July 03, 2015 17:13 0 2611
QirimInfo has selected last two weeks’ most important Crimea-related stories

Crimean court has extended the detention for a defendant in “February 26 case”

June 22. Crimean court has decided to keep Ali Asanov in custody for two more months. Asanov, who was detained in April for participating in the rally on February 26, 2014, has four underage children with the youngest one being less than a month old. He is also supporting his disabled father.  

 

Russian Prosecutor General’s office is to charge the authors of a memo for tourists

June 22. Russian Prosecutor General’s office is demanding to file a case against the Society for Protecting Consumer Rights “Public Control”. The organization has published a memo for tourists recommending visitors to ask Ukrainian authorities for permission to enter Crimea.

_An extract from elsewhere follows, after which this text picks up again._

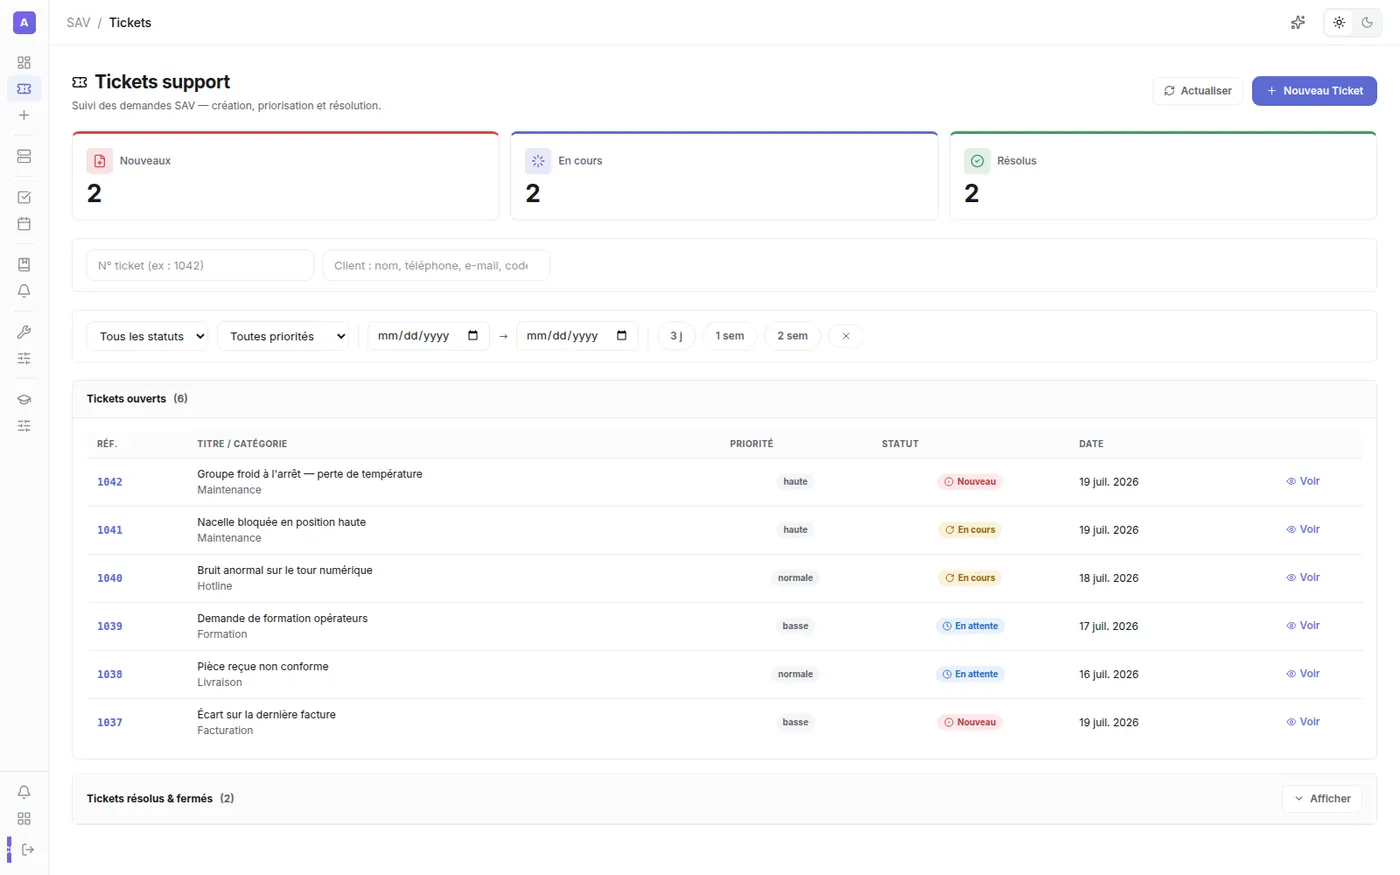This screenshot has width=1400, height=875.
Task: Open the Voir link for ticket 1042
Action: coord(1303,481)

Law enforcers perceive this as a call for violating territorial integrity of Russia.  

 

Prosecutor General’s office has warned Crimeans not to hold events on Ukrainian Constitution Day

June 24. Russian Prosecutor General’s office has warned Crimean activists that any rallies or events on Ukrainian Constitution Day are unacceptable. Ukrainian activist Leonid Kuzmin, one of the founders of Ukrainian Cultural Center in Simfeporol, was among the people, who received this warning. City’s Deputy Prosecutor Andrei Zobkov reminded Kuzmin that holding rallies without authorities’ concurrence is illegal.  

 

 

140 children were denied entry to Crimea

June 25. New rules for entering and departing Crimea have complicated the process of crossing the administrative border with the occupied peninsula. 140 children, whose parents did not prepare the proper documents, were denied entry.  

 

Crimean authorities have declared a number of media outlets organizations non grata

June 25. A number of Ukrainian media outlets, including Crimea.Realities, a Crimea-focused subdivision of Radio Liberty, Crimean Tatar TV channel ATR, QHA news agency and 15 Minutes news website, were declared organizations non grata in Crimea. Journalists for these organizations are banned from working at public events on the peninsula.  

 

Canada has expanded sanctions against Russia and Crimea

June 29. Because of Russia’s aggressive policy against Ukraine, Canada has decided to widen its anti-Russian sanctions. 14 companies and organizations, including Gazprom, Gazprom Neft and Transneft, and 3 Russian citizens — the leaders of the Eurasian Youth Union Alexander Dugin, Pavel Kanischev and Andrei Kovalenko — were added to the sanctions list. Canada has also imposed a ban on imports to and exports from Crimea, along with a ban on investing and selling financial services.  

 

Crimea is to control the import of goods from Ukraine more strictly

July 1. Russia’s Federal Service for Veterinary and Phytosanitary Surveillance is planning to toughen the control on the import of goods from Ukraine to Crimea. According to a statement on its website, the extra scrutiny will be focused on the products of vegetable and animal origin.  

 

The Chairman of the Mejlis says that it is important to give Crimea a status of national and territorial subdivision

July 1. Refat Chubarov, the Chairman of the Mejlis of the Crimean Tatar has opposed President Petro Poroshenko’s vision regarding the reinstatement of rights of the Crimean Tatar people as an indigenous people of Crimea.  Chubarov said that the reinstatement of rights of the indigenous people cannot be provided only by a right for “national and cultural autonomy”. He says that changes to the Constitution of Ukraine giving Crimea a status of national and territorial subdivision are needed.  

 

Ukraine has increased priced for electricity it sells to Crimea

July 2. Starting July 1, the price for electricity sold to the peninsula was increased by 14,4%, the Minister of Energy and Coal Mining of Ukraine Volodymyr Demchyshyn has said during a press conference in Kyiv.   

 

Utility fees were increased in Crimea.

July 3. In July the utility fees on the peninsula were increased. The prices were increased by 15% for water and electricity and by 10% for gas.